Every time my regular aide is off work my life goes to hell.
Ya see, there are things that Have To Be Done on certain days. Bill paying, meds, shopping... all have schedules in my life because that's how it has to be or I won't be able to function. The laws and regs surrounding meds are precise and stringent. Being one day late or early with anything will ruin your whole year. I'm not kidding. And any change of plans is a domino run.
First of all, I didn't know my regular aide was off this week. I saw her Friday and she said, "See you Tuesday." Last domino standing in place.

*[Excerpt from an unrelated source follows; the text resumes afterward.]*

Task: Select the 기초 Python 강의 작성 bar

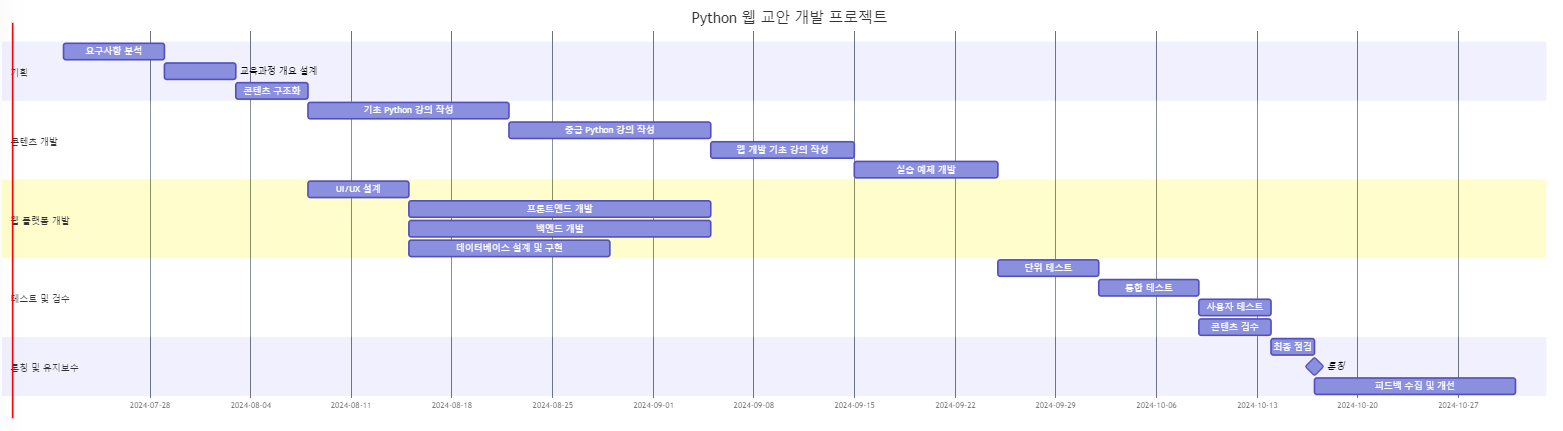Action: click(408, 110)
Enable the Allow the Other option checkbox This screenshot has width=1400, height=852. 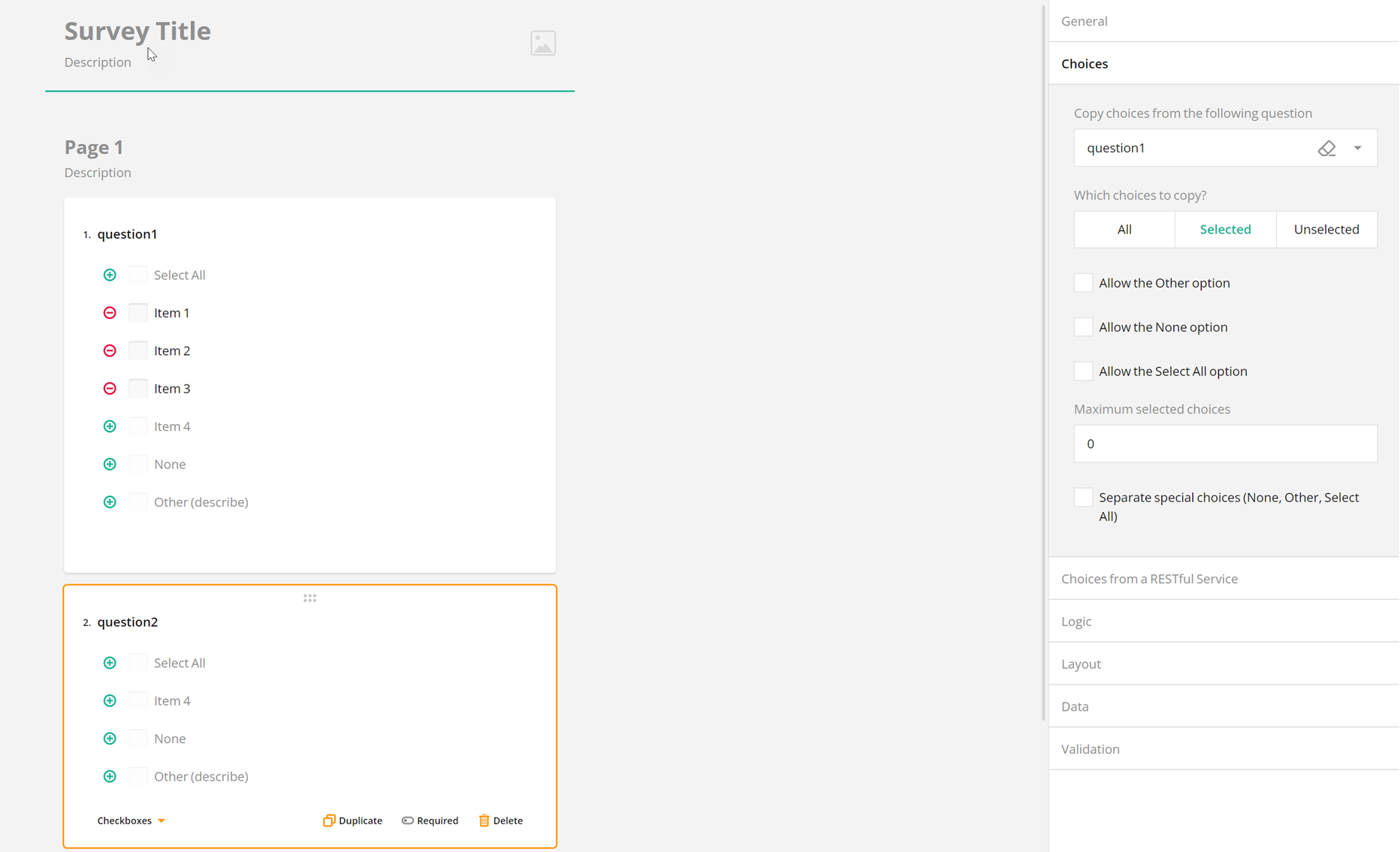point(1083,282)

I had a brief visit on Tuesday but not everything was done. Still, an aide should be coming Friday, and that's when meds are filled and picked up, but it has to be done Friday. No later, no earlier. Medicare rules all.
Then yesterday the Dr's office calls to say my scripts have to be picked up today because they're closed on New Year's Eve. Here is the knocker domino. Why? Because getting anyone from the agency will be iffy. Because today- Thursday- is not my regular day for an aide. And because I was planning having dinner with a friend who has no time and today was The Evening She Could. She'd be here at 5:30, because the front door gets locked at 6 and she has to make it an early night anyway. But at 7:45 this morning I get a call (while I'm in the bathroom) from an aide who says she'll be here at 5 for a 3 hour shift- too late for the dr's office, or even the post office, but late enough to wreck my dinner plans. And she hangs up before I reach the phone, not leaving a number.
I call the office to speak to a scheduler, and get the voicemail, natch. 3 hours go by & I hear nothing.
In the meantime, a friend sweetly volunteers to pick up the scripts today and drop them at the pharmacy to be filled tomorrow. Worse case, I'll have to call & ask for the pharmacy to deliver tomorrow. Phew, that one's covered, thanks Cam!
Then I call my dinner guest & apologize my butt off for cancelling. I can't have guests here, by rule, when the aide is here. We won't be able to get together til the end of January now. But c'est la vie. Dammit.
I call the VNA again to tell them all this. They've already rescheduled yet another aide to come earlier today, but have no time frame to give me of her arrival and never tried to call to tell me of this new plan and neither had the aide. In light of everything now, the scheduler says she'll try to cancel the aide coming today altogether and get someone to come tomorrow, as the filled meds need to be picked up & I still need things done. There's been a package at the PO since last Friday that the Tuesday fill-in aide said she had no time to collect, for one thing. So yes, great, send me someone tomorrow.
Except my dinner guest, hours later, is unreachable. See you at the end of January, Ellen.
This is the craziness of disability. When you have to rely on others, you're screwed. It all still would've been manageable had the Dr's office let me know more than one day ahead that they would be closed. I would've scrambled to get covered and none of the above would've happened. They've had this holiday planned for months. I call them every 2 weeks- they couldn't have put the closure on their damned automated answering drone? My ass.
Services look very different when you're on the other side. You can't know that til you need them, I guess.
Well, I gotta go. Lots of dominoes to stand for the next knockdown.